-- BEGIN Page --

I've been in fandom for a long while now, and for a shorter while, I've definitely thought a lot about the intersection between race/culture and fandom, and how fandom tends to stereotype everyone as white. I've also been following Dr. Pande's tweets/thoughts on fandom, and once I saw this book was being created, I had to, had to go pick it up.

Even if you don't consider yourself a fandom person, I would recommend reading this book, because it speaks so well to culture as a whole through fandom. If you don't know what fandom is, hit me up maybe?

If I went into what got me specifically excited within the book, this review would basically be me quoting the absolute entire book.

But highlights (basically the pages that I remembered to take pictures of, because I wanted to hold onto them)
1. From 'Raceplay: Whiteness and Erasure in Cross-Racial Cosplay' by joan miller
Fandom is not isolated from the world and therefore should not be immune to the same ethical and moral scrutiny applied to all other aspects of daily life.

2. From 'Alpha/Beta/Omega: Racialized Narratves and Fandom's Investment in Whiteness' by Angie Fazekas
When women do appear (in male/male fiction), they tend to be persistently devalued or outright villainized to prop up the male/male pairing, particularly when these characters are women of color.

-- END Page --
-- BEGIN Material provided --

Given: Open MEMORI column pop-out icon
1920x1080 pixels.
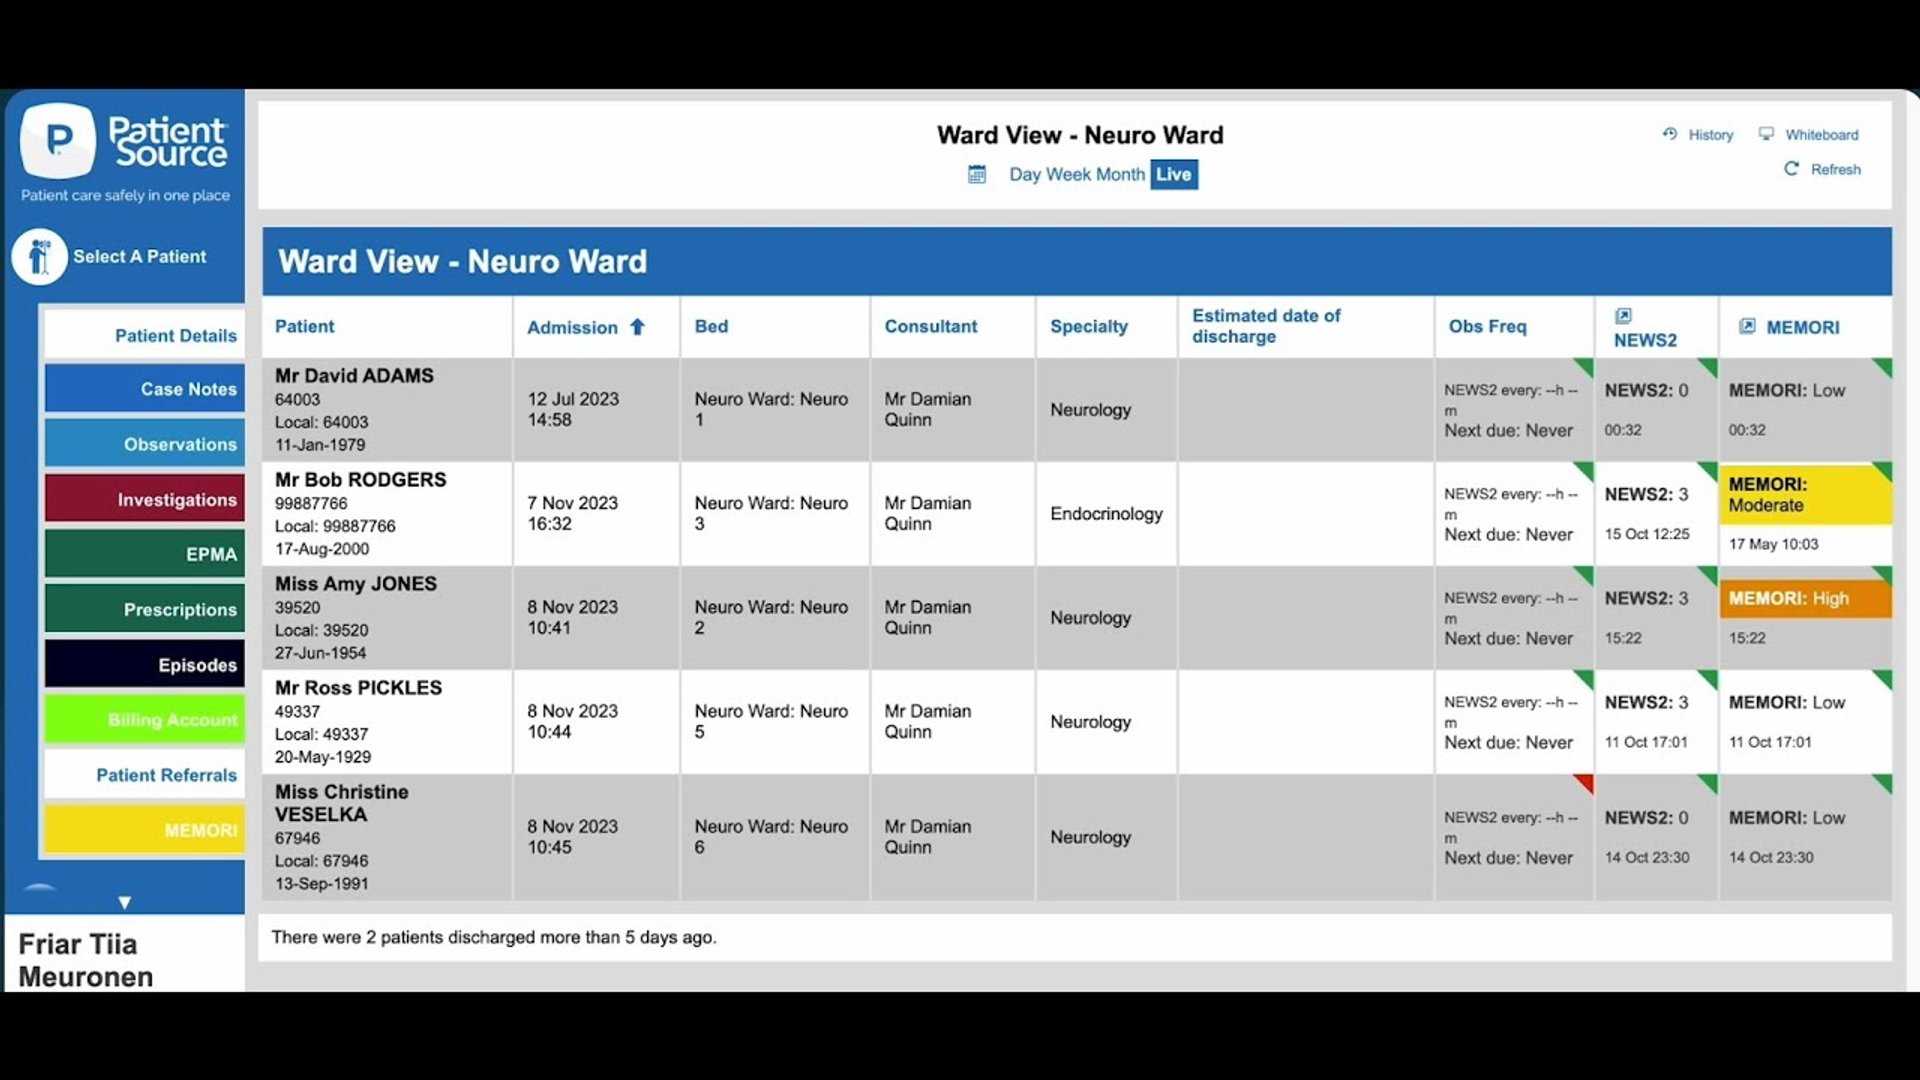Looking at the screenshot, I should pos(1747,326).
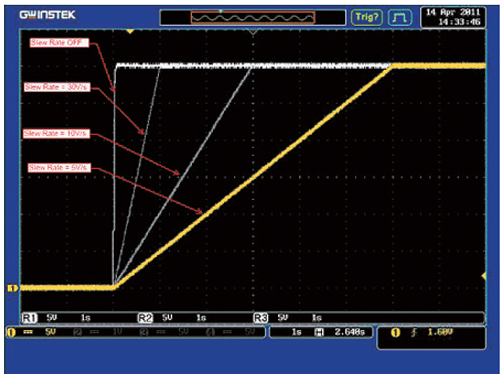Click the 1.68V trigger level readout
The height and width of the screenshot is (378, 503).
coord(440,332)
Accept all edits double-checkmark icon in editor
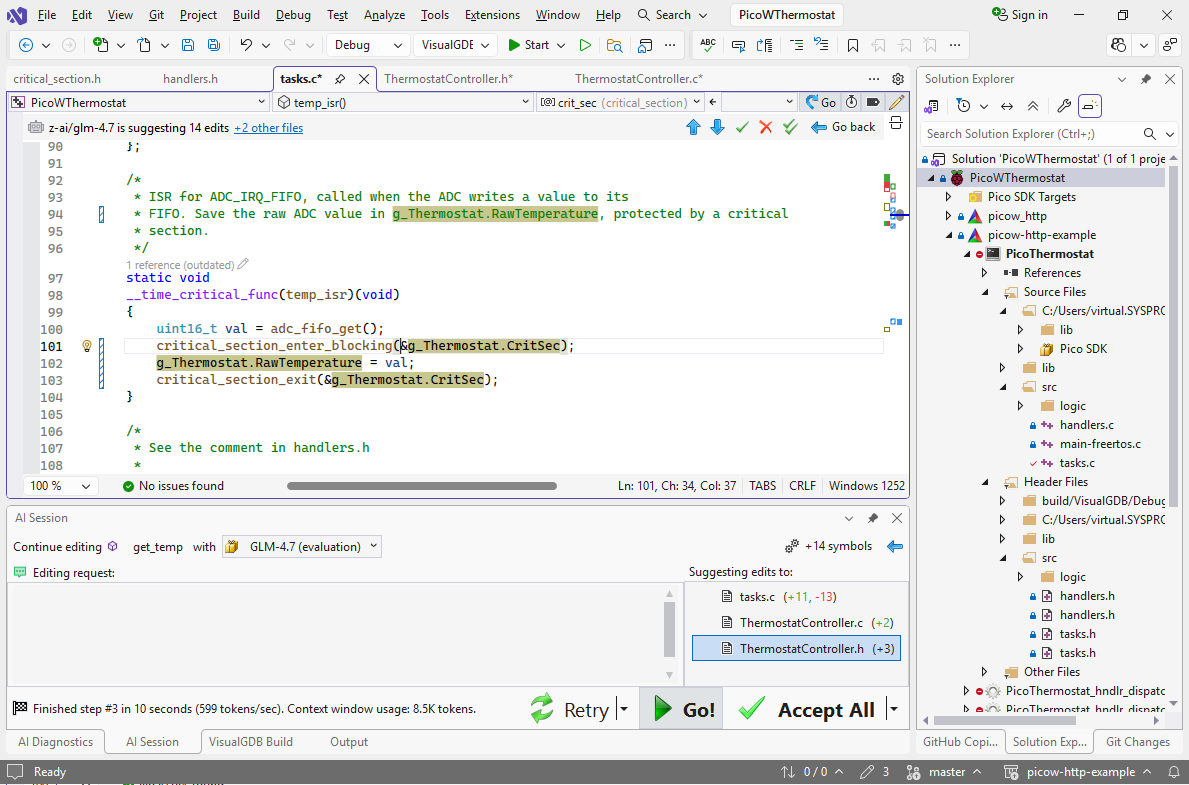This screenshot has width=1189, height=785. 790,127
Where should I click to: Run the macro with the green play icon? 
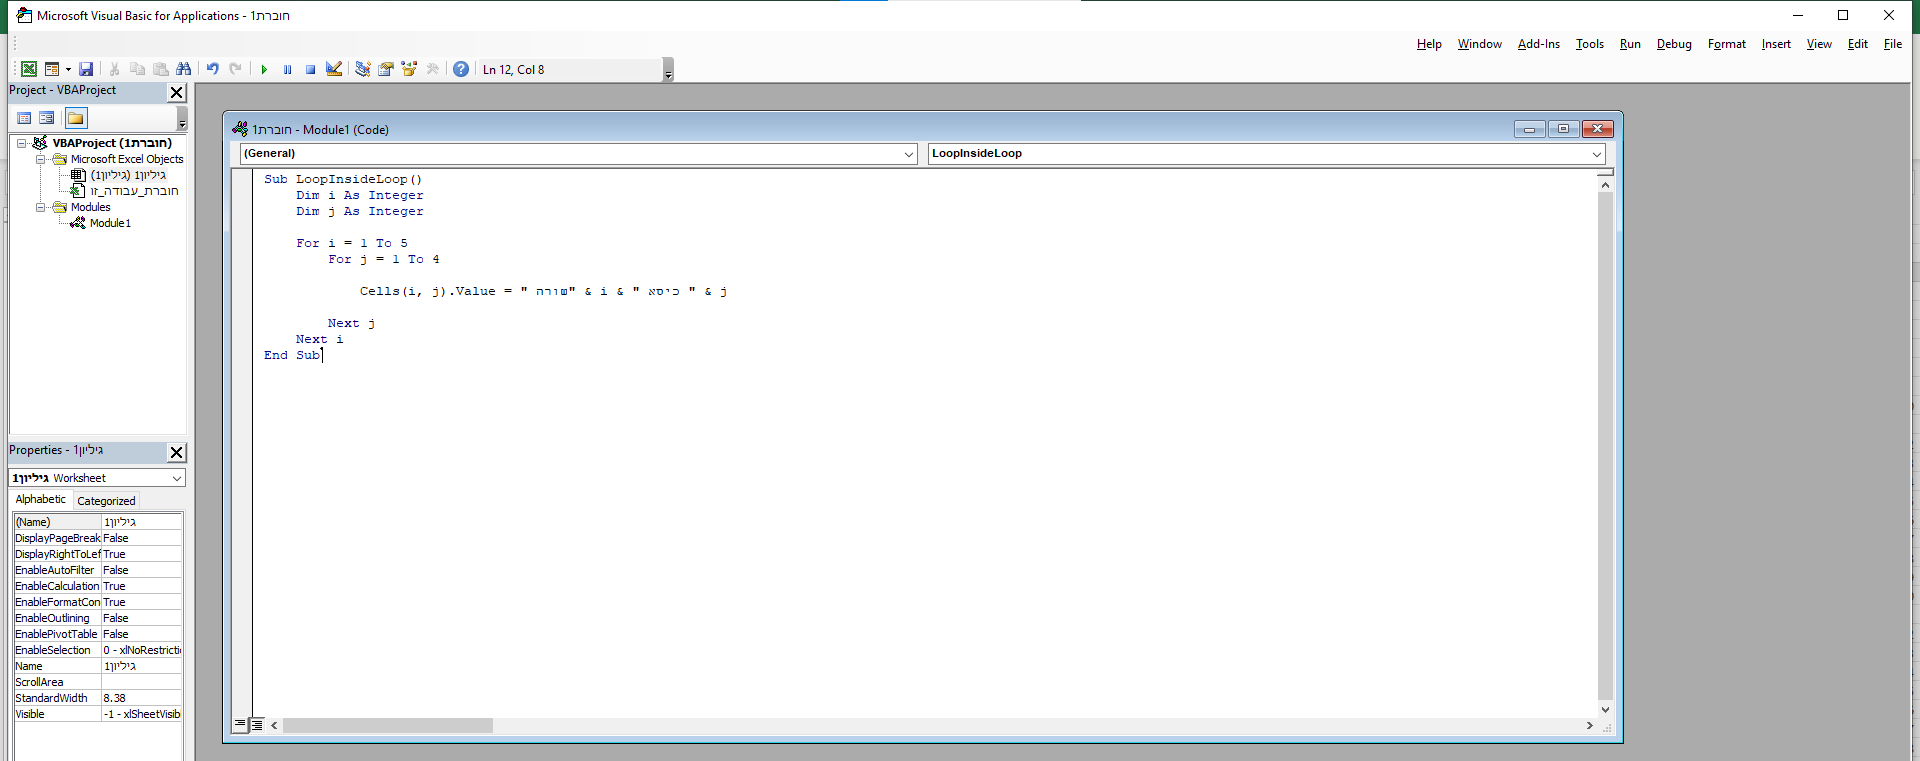pyautogui.click(x=264, y=69)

-- END Material provided --

### Task requirements
1) Transcribe the part of the fandom book review starting with "If I went into" and going on through "hold onto them)".
2) Restate the records word for word, leaving out the pictures.

### Answer set
1)
If I went into what got me specifically excited within the book, this review would basically be me quoting the absolute entire book.

But highlights (basically the pages that I remembered to take pictures of, because I wanted to hold onto them)

2)
Given: Open MEMORI column pop-out icon
1920x1080 pixels.
Looking at the screenshot, I should pos(1747,326).
Click the 1.68V trigger level readout
The height and width of the screenshot is (378, 503).
coord(440,332)
Accept all edits double-checkmark icon in editor
This screenshot has width=1189, height=785. 790,127
Where should I click to: Run the macro with the green play icon? 
pyautogui.click(x=264, y=69)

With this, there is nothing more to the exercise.